Goal of the exercise. In full and word for word, restate the lines of the listing.

The data.

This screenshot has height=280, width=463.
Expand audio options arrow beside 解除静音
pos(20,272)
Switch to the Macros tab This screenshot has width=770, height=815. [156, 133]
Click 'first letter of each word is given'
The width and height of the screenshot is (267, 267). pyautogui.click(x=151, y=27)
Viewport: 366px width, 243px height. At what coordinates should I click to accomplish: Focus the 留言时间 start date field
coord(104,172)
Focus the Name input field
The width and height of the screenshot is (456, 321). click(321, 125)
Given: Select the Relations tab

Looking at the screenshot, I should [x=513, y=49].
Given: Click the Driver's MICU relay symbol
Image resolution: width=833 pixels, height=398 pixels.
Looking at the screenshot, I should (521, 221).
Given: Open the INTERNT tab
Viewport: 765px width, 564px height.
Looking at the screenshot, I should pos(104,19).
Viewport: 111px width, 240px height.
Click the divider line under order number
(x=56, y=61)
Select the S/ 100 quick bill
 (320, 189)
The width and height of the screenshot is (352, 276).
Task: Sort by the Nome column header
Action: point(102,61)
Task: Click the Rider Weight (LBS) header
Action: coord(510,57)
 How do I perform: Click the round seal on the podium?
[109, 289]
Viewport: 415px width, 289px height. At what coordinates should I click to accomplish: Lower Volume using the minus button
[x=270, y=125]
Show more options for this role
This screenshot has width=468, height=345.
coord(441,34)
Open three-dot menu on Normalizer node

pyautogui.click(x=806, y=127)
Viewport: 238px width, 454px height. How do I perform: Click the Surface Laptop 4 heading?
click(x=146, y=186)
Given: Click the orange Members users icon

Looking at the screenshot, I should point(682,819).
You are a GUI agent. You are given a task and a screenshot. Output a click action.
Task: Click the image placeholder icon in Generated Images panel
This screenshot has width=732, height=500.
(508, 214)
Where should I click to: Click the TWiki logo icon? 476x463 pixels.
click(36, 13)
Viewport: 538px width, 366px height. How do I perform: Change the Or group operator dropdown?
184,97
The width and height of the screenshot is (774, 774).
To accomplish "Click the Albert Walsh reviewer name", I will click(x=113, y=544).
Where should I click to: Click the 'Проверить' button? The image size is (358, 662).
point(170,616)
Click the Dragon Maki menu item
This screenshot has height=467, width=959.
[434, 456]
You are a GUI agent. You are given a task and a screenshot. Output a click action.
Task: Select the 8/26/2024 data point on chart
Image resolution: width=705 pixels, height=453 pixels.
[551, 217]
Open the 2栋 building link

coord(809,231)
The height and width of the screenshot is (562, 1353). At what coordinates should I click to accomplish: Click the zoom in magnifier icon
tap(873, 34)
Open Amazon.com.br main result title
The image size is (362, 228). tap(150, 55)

Finished exercise.
This screenshot has height=280, width=463.
Expand audio options arrow beside 解除静音
pos(20,272)
Switch to the Macros tab This screenshot has width=770, height=815. [156, 133]
Click 'first letter of each word is given'
The width and height of the screenshot is (267, 267). pyautogui.click(x=151, y=27)
Viewport: 366px width, 243px height. At what coordinates should I click to accomplish: Focus the 留言时间 start date field
coord(104,172)
Focus the Name input field
The width and height of the screenshot is (456, 321). click(321, 125)
Given: Select the Relations tab

Looking at the screenshot, I should [x=513, y=49].
Given: Click the Driver's MICU relay symbol
Image resolution: width=833 pixels, height=398 pixels.
Looking at the screenshot, I should (521, 221).
Given: Open the INTERNT tab
Viewport: 765px width, 564px height.
Looking at the screenshot, I should pos(104,19).
Viewport: 111px width, 240px height.
Click the divider line under order number
(x=56, y=61)
Select the S/ 100 quick bill
 (320, 189)
The width and height of the screenshot is (352, 276).
Task: Sort by the Nome column header
Action: point(102,61)
Task: Click the Rider Weight (LBS) header
Action: coord(510,57)
 How do I perform: Click the round seal on the podium?
[109, 289]
Viewport: 415px width, 289px height. At what coordinates should I click to accomplish: Lower Volume using the minus button
[x=270, y=125]
Show more options for this role
This screenshot has width=468, height=345.
coord(441,34)
Open three-dot menu on Normalizer node

pyautogui.click(x=806, y=127)
Viewport: 238px width, 454px height. How do I perform: Click the Surface Laptop 4 heading?
click(x=146, y=186)
Given: Click the orange Members users icon

Looking at the screenshot, I should point(682,819).
You are a GUI agent. You are given a task and a screenshot. Output a click action.
Task: Click the image placeholder icon in Generated Images panel
This screenshot has width=732, height=500.
(508, 214)
Where should I click to: Click the TWiki logo icon? 476x463 pixels.
click(36, 13)
Viewport: 538px width, 366px height. How do I perform: Change the Or group operator dropdown?
184,97
The width and height of the screenshot is (774, 774).
To accomplish "Click the Albert Walsh reviewer name", I will click(x=113, y=544).
Where should I click to: Click the 'Проверить' button? The image size is (358, 662).
point(170,616)
Click the Dragon Maki menu item
This screenshot has height=467, width=959.
[434, 456]
You are a GUI agent. You are given a task and a screenshot. Output a click action.
Task: Select the 8/26/2024 data point on chart
Image resolution: width=705 pixels, height=453 pixels.
[551, 217]
Open the 2栋 building link

coord(809,231)
The height and width of the screenshot is (562, 1353). At what coordinates should I click to accomplish: Click the zoom in magnifier icon
tap(873, 34)
Open Amazon.com.br main result title
The image size is (362, 228). tap(150, 55)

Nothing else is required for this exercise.